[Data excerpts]
·····

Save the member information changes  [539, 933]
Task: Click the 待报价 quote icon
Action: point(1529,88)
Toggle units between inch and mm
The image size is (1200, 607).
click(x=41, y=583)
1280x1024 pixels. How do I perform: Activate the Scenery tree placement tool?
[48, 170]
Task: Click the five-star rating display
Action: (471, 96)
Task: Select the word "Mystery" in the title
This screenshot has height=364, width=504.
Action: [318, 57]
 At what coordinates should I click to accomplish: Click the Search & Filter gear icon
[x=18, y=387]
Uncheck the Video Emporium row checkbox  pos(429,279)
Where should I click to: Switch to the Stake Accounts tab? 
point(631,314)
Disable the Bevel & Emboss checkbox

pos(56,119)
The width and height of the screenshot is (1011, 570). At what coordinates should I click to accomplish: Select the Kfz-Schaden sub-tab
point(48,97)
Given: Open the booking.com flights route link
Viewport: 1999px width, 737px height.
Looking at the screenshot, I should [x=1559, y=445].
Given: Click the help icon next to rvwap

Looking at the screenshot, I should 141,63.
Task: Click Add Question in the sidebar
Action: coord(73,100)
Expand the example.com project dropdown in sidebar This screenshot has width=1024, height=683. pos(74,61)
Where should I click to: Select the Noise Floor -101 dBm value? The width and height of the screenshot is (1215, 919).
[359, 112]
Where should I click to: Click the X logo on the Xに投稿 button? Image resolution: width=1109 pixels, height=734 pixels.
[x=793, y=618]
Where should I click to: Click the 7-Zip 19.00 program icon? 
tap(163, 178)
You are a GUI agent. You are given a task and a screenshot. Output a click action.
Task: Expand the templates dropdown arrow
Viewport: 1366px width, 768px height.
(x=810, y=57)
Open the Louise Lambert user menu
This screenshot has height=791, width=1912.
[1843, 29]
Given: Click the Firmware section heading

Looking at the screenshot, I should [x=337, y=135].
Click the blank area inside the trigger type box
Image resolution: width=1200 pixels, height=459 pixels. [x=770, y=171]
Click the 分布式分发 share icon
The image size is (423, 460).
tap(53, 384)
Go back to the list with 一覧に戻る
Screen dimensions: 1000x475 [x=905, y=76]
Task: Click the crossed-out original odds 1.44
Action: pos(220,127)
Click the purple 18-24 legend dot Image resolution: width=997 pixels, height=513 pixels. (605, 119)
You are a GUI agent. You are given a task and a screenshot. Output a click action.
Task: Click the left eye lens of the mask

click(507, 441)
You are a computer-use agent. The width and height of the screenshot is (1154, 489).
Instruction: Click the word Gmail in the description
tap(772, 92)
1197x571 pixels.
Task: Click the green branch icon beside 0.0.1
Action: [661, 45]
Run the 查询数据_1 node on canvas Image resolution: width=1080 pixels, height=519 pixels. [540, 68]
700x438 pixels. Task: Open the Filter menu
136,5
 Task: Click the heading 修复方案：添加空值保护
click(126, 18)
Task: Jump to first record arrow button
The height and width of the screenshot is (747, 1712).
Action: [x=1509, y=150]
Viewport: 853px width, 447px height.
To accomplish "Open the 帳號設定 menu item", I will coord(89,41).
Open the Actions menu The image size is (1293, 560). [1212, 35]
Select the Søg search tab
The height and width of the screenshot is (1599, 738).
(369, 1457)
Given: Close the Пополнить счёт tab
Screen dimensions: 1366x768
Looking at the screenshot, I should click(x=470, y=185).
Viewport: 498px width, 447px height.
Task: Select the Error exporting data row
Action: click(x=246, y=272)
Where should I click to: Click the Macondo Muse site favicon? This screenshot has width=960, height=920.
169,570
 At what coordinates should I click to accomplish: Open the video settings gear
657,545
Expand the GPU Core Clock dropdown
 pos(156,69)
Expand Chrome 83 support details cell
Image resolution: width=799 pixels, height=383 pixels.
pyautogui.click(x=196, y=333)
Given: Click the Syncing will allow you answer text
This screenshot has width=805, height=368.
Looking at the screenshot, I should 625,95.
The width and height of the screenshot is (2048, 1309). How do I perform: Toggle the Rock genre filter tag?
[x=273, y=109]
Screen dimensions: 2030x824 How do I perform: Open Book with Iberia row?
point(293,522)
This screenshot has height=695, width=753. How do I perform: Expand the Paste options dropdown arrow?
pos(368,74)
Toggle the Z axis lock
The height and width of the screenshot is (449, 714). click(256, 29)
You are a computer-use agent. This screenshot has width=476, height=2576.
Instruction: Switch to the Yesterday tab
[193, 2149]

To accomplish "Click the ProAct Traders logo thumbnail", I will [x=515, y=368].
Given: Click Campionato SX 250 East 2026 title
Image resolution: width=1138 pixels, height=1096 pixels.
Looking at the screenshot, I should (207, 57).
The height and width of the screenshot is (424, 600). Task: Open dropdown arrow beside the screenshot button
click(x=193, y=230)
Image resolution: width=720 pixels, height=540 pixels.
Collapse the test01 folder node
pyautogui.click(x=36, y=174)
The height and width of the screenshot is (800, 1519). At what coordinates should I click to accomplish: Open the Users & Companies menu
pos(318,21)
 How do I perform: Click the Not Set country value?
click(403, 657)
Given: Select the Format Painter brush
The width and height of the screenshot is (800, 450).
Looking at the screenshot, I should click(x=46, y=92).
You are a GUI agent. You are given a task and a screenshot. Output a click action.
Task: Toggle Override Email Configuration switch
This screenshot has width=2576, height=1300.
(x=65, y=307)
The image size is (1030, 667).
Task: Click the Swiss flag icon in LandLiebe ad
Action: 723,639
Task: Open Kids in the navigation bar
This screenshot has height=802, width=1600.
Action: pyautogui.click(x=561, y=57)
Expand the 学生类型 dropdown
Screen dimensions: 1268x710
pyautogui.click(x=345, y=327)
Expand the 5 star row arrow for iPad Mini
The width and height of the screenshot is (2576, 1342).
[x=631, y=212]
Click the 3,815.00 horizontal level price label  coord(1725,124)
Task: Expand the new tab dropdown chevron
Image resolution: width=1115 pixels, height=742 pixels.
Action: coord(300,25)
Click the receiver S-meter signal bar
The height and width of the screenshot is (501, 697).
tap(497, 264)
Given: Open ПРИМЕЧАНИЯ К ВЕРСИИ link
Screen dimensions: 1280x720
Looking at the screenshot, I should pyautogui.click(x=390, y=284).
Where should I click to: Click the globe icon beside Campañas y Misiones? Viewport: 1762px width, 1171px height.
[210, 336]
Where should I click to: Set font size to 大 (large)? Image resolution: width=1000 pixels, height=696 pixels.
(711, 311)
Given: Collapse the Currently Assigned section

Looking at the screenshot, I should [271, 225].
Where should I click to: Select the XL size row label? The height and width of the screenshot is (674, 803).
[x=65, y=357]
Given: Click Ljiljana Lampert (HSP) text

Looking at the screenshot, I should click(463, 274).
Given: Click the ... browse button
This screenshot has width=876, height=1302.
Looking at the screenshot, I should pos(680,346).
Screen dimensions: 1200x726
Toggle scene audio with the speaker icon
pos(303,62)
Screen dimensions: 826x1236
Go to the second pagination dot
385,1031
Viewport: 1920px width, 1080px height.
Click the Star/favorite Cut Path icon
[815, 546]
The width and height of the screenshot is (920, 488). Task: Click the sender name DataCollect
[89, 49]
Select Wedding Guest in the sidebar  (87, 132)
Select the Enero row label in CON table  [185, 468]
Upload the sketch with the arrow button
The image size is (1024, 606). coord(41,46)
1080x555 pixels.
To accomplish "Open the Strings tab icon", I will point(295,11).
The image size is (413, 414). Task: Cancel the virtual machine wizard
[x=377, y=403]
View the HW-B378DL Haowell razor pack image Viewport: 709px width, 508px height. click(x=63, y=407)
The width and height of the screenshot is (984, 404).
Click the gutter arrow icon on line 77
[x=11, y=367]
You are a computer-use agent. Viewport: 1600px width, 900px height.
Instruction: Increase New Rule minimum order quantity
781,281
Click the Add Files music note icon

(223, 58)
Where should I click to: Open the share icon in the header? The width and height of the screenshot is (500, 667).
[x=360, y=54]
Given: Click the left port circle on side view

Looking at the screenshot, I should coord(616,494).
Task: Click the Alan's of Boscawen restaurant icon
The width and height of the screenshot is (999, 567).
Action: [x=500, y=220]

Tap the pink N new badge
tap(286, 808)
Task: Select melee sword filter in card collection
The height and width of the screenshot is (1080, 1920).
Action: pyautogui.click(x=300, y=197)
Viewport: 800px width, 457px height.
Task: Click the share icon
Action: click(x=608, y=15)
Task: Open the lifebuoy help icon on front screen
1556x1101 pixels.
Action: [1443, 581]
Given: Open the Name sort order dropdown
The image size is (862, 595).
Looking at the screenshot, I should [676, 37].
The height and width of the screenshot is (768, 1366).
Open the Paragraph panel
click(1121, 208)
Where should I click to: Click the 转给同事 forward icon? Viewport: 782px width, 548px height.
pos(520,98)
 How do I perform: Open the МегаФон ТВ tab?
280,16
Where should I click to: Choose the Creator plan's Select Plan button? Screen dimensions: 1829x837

·····

=== WORK ORDER ===
The answer is each line from the entries above in which the word "computer" occurs.

=== EXERCISE ANSWER ===
You are a computer-use agent. The width and height of the screenshot is (1154, 489).
You are a computer-use agent. This screenshot has width=476, height=2576.
You are a computer-use agent. Viewport: 1600px width, 900px height.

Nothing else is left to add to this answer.